EDIT: I wrote at the same time as Tshering, essentially saying the same.
Quote:
Originally Posted by Simpetus
Anyways, thanks to another user (tshering) I found out the reason Kobo's system keep saying that there is no dictionary installed - the amount of html files in zip archive of the final version of the custom Chinese dictionary is too high - almost 120 000 html files.
|
That's because the reverse engineering effort has started from the Kobo dictionaries on latin scripts. In them each .html file inside the ZIP container (which is an HTML file, GZIPed and renamed removing the .gz extension) contains all the words stating with the same 2 characters prefix. Plus, there is some special rule for 1 character words. See:
https://github.com/pettarin/penelope...t_kobo.py#L132
Now, when I made Penelope I assumed that that was the Kobo convention. Apparently, as Tshering's dictionary shows, the Kobo firmware seems to deal with an arbitrary partitioning of the index into prefixes (.html files).
Of course grouping together by the first char leads to less .html files than grouping together by the first two chars. And this is especially true for languages like Chinese or Japanese where there are thousands of "characters".
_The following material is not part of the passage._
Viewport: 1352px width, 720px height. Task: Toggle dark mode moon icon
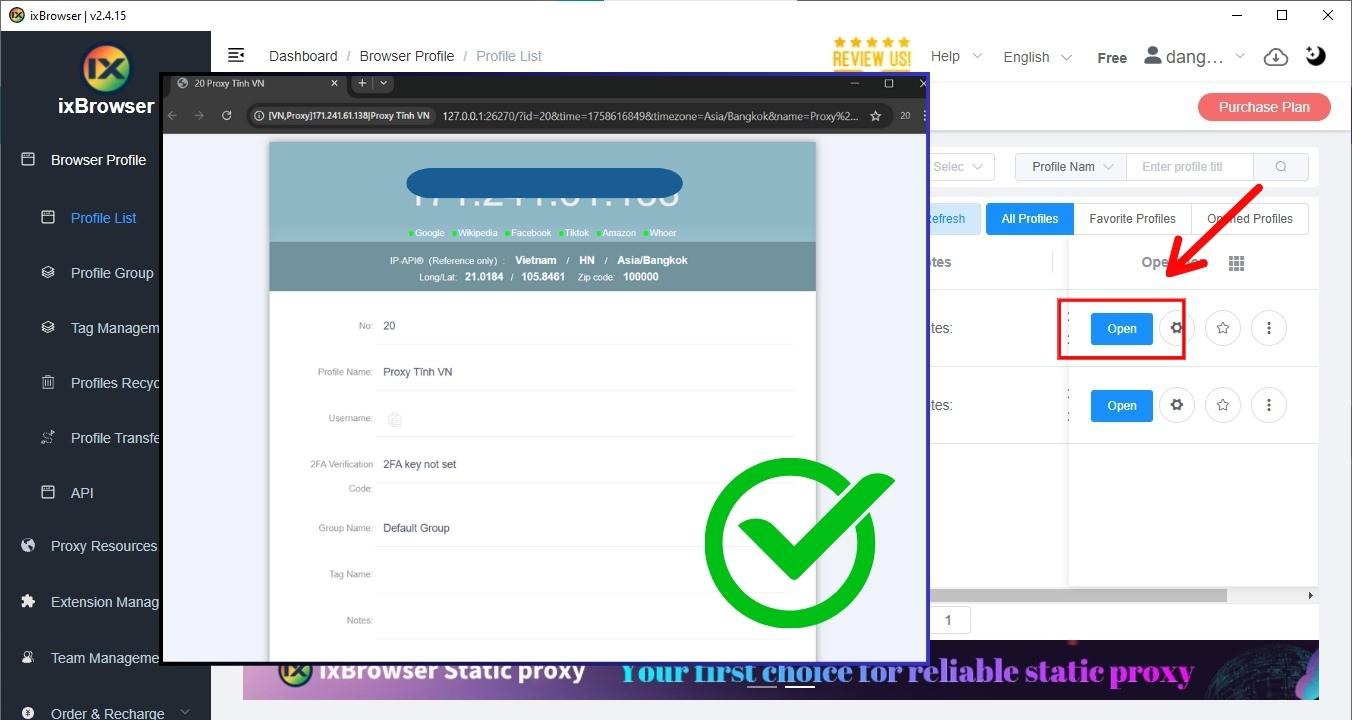coord(1316,56)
When you lookup a word using a Kobo dictionary, there are three steps:
1. lookup in the MARISA trie ("words"), which essentially decides whether the word is present in the dictionary; assuming the word is present:
2. locating the .html file inside the ZIP container which contains the definition;
3. gunzipping the .html file, parsing the uncompressed HTML contents, locate the actual definition to show to the user.
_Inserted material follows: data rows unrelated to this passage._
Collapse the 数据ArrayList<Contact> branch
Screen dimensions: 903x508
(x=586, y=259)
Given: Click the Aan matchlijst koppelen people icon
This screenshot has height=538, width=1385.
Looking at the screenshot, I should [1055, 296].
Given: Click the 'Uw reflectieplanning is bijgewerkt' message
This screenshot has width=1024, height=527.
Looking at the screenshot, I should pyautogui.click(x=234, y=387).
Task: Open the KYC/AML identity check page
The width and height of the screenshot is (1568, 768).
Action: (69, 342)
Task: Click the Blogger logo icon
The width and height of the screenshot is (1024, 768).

The splitting policies essentially decides a tradeoff between 2. and 3. If you group by 1 char prefix, you will have a faster 2., but a slower 3. than grouping by 2 char prefix. I guess the 2 char prefix rule followed by Kobo for languages with latin scripts is the result of some experimentation, and they found it to be optimal for latin scripts. Since grouping by k prefix leads to order n^k .html files (where n is the number of base character), it works for latin script languages, as n~30, k~2 => ~900 pairs (usually much less, since not all possible prefixes occur in the language). As mentioned above, k=2 leads to explosion for languages like Chinese or Japanese.
Quote:
Originally Posted by Simpetus
So, even if you mentioned that, it seems there are no restrictions in file size, there are some about amount of html files in archive.
|
It might be related to the fact that ZIP archive can have a maximum number of entries and/or it might be due to a limitation in the ZIP library that Kobo is using. Again, without documentation is not really possible to know, other than trying to build increasingly large dictionaries (with an increasing number of .html files), and find out the number of .html entries that makes the dictionary not working.
Quote:
Originally Posted by Simpetus
Later I extract all files in archive, deleted almost all of them, packed it again and put in the dictionary - it worked.
Any workarounds? tshering said to put all dictionary articles with similar characters into one html file, combine them, but:
1. I do not know how to automate the process;
2. And If I do it manually, with 120 000 html files in the archive it will take ungodly amount of time.
|
Currently Penelope uses the "two chars" rule described above. But I can easily add a command line option to let the user specify the length of the prefix for grouping. I'll do it during the weekend.